## [WHAT YOU NEED TO DO]
Return only the lines of the listing below that run from the line with "Task: Bookmark page with the star icon" through the line with "The image size is (1400, 845).", both ends included, exactly as written.

## [DATA SUPPLIED]
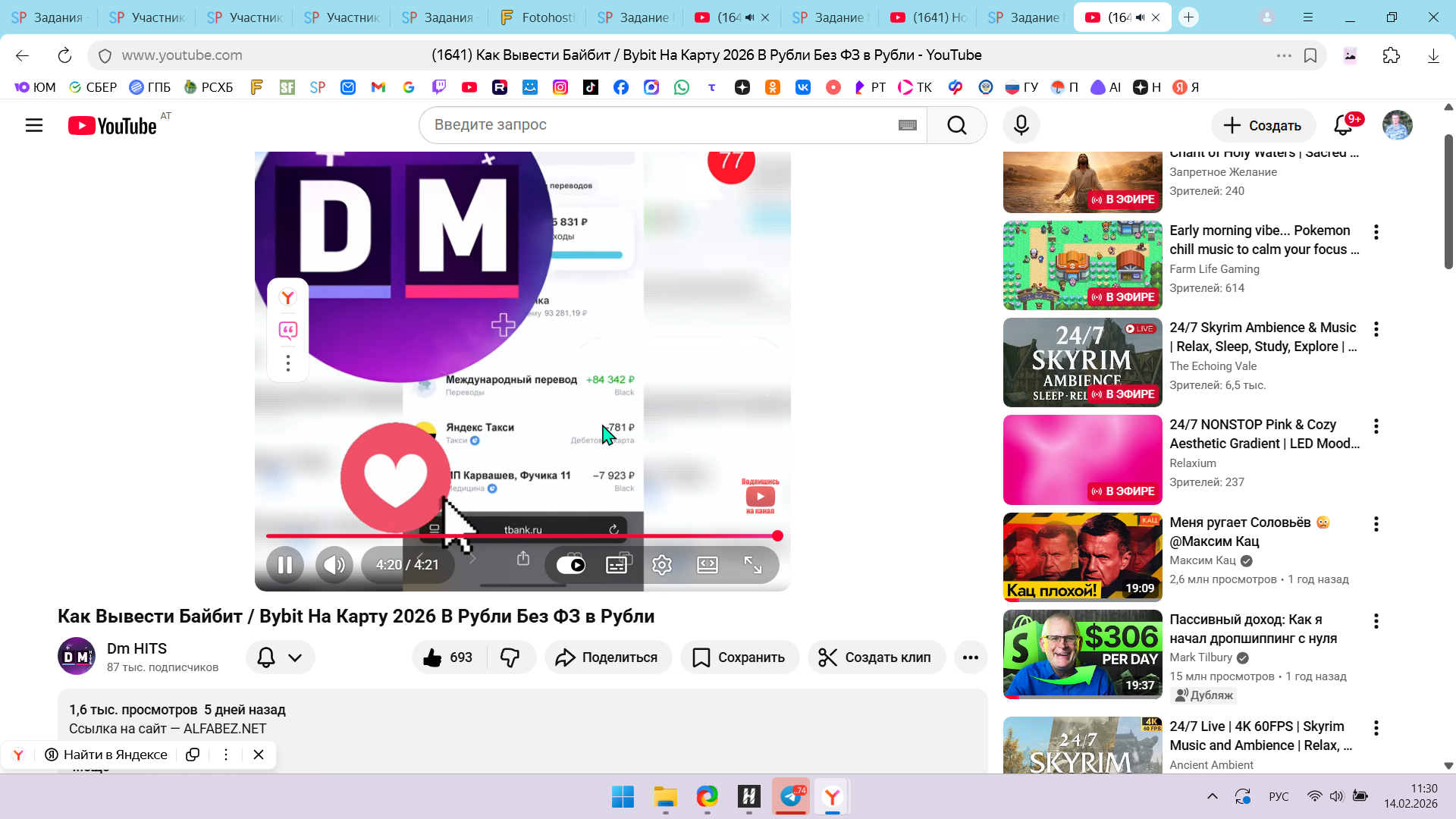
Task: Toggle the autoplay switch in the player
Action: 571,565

---

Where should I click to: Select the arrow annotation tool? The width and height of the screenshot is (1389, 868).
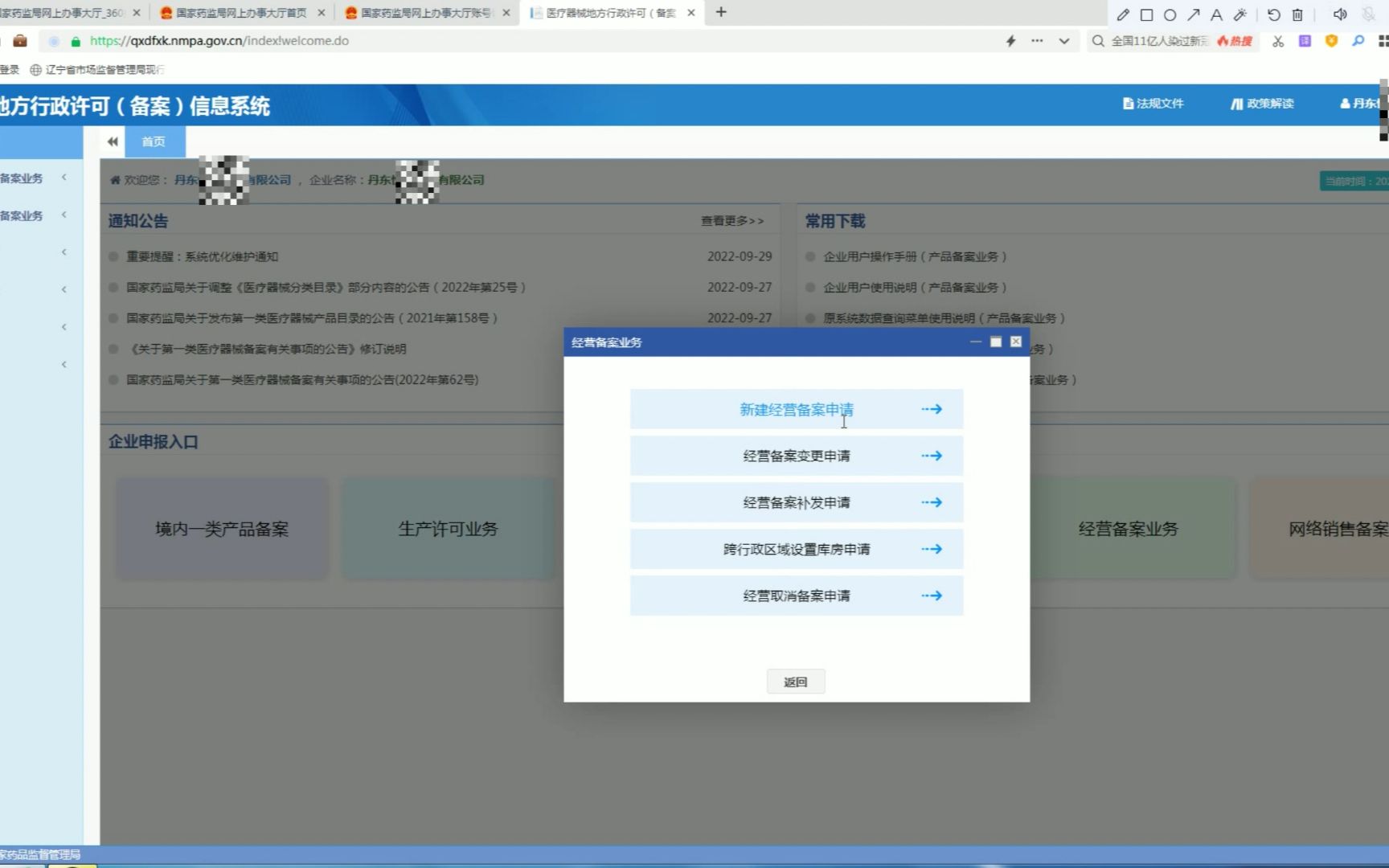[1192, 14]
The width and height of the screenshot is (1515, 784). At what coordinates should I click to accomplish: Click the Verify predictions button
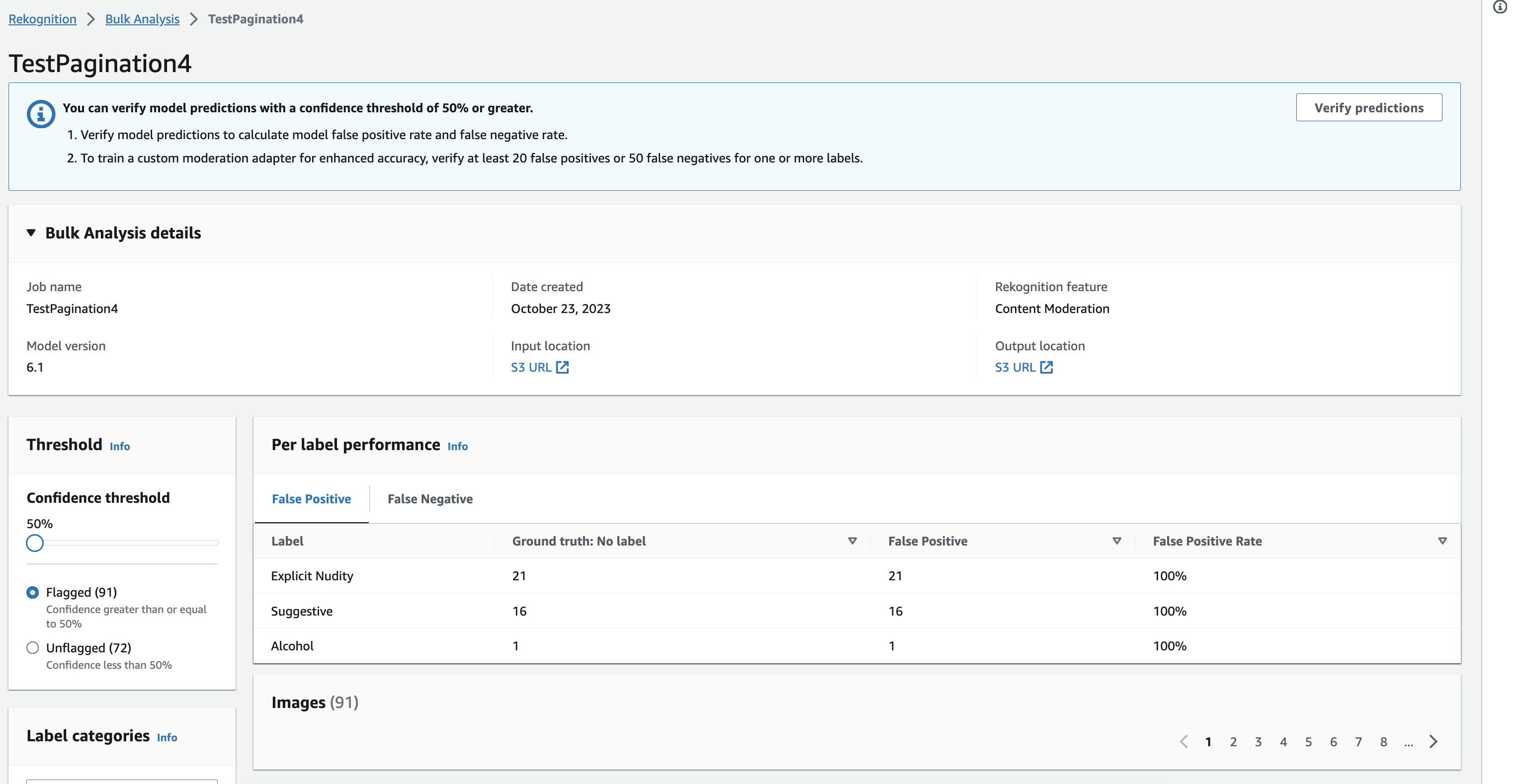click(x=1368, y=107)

---

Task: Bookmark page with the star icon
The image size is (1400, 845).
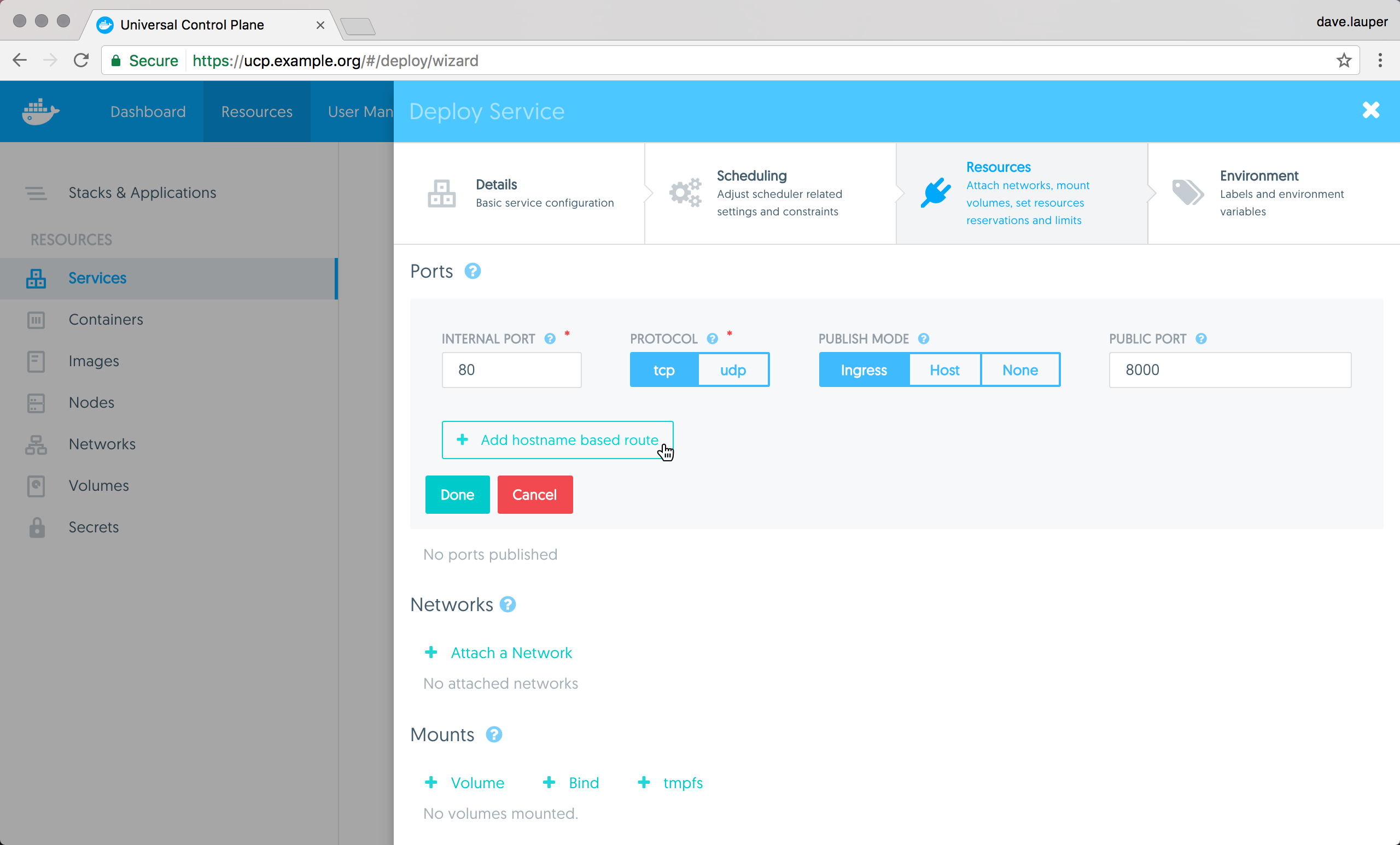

## [REPLY TO THE EXERCISE]
Task: Bookmark page with the star icon
The image size is (1400, 845).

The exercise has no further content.